Are you then going to have to specify all ranks in advance, so that one knows what is up or down? And how would one proceed if unranked naming does indeed become popular?
No, the system as I envisage it will be rank-free (I agree, we need to stay ahead of the game here), and "up" and "down" will be locally defined relative to the hierarchy as defined in the treatment. E.g.
Treatment 1: Key to Australian species of Rhamnaceae Rhamnaceae Colletieae Discaria Discaria nitida Discaria pubescens
Treatment 2: Morphometric data for Discaria specimens Discaria pubescens CANB4452885 CANB4788710 Discaria nitida CANB9633902 CANB9644921
Treatment 1 here defines Treatment 2 as the source for some collated characters (e.g. leaf length) for the taxa of Discaria. When it's looking for data for Discaria nitida it drills through Treatment 2 until it finds Discaria nitida in it's hierarchy (in this case, at the top level). It then assumes that all items at the next level down (specimens here) are source items for collation.
Similarly, if another treatment were a key to genera of Rhamnaceae, it may use Treatment 2 as its source, drill down to Discaria and collate data from all items at the next level (in this case, species of Discaria).
The actual taxa in the hierarchies are rank-free and not constrained in their definition. The only constraint would be that since the "taxon" name is used for identification purposes it would need to be unique in a treatment and common to both treatments. "Taxa" in this sense may equate to formal taxa or they may be species groups, whatever.
Note that I still don't know whether all this collation business is actually possible - I just thinks it's important to try something like this. I take my cues in this from Peter (who's pointed out the importance of transparently recording all the steps that lead to a "character" and its "score" since these often hide a multitude of sins) and Bernie Hyland (are you still out there Bernie?), who has built a key to rainforest trees of Australia recording every measurement on every specimen used along the way.
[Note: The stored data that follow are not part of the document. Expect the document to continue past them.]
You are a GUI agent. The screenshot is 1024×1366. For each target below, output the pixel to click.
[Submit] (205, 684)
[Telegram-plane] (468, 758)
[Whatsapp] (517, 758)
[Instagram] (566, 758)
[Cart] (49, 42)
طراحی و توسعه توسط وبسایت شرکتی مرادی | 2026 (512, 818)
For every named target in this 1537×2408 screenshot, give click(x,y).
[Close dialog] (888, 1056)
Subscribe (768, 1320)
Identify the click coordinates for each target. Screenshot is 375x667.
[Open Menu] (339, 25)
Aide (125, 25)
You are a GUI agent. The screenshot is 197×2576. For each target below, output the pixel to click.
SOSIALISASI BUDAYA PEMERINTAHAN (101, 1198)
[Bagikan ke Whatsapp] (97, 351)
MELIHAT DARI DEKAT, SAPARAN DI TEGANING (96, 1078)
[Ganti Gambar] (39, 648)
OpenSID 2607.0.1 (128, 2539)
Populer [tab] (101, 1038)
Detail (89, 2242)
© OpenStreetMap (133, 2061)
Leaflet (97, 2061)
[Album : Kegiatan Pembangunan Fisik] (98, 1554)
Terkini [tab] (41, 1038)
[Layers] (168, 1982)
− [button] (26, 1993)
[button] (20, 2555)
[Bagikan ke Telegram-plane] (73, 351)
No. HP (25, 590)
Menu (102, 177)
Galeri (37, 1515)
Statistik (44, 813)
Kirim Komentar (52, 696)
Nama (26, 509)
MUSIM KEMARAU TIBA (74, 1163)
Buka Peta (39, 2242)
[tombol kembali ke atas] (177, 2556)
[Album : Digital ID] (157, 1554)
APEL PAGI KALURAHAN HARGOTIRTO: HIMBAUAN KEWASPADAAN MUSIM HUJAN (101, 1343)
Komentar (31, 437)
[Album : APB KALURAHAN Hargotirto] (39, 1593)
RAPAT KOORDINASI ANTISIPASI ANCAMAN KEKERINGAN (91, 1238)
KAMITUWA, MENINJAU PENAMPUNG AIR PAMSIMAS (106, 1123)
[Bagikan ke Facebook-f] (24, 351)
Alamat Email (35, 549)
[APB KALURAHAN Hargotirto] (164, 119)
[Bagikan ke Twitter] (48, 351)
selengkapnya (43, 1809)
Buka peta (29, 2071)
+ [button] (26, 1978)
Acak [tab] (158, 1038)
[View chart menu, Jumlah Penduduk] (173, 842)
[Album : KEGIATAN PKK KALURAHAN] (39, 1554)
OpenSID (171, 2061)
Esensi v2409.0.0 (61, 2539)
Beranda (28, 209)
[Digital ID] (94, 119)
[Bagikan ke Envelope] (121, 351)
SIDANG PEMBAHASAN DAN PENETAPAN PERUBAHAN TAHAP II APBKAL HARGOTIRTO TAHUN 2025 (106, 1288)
We need a way of 1. recording all these data if they're available and 2. automating the process of collating these data to higher levels.
For instance, in the above example, if one of the specimens measured as Discaria nitida were redetermined to D. pubescencs, that change could be made at the lowest level treatment, then the higher-level treatments would automatically reflect the possible change in the "circumscription" of the taxa.
- Its possible to provide a Character list internally to the
treatment or reference an external one. Will it be a requirement that both could be used (i.e. combine the internal and external lists.)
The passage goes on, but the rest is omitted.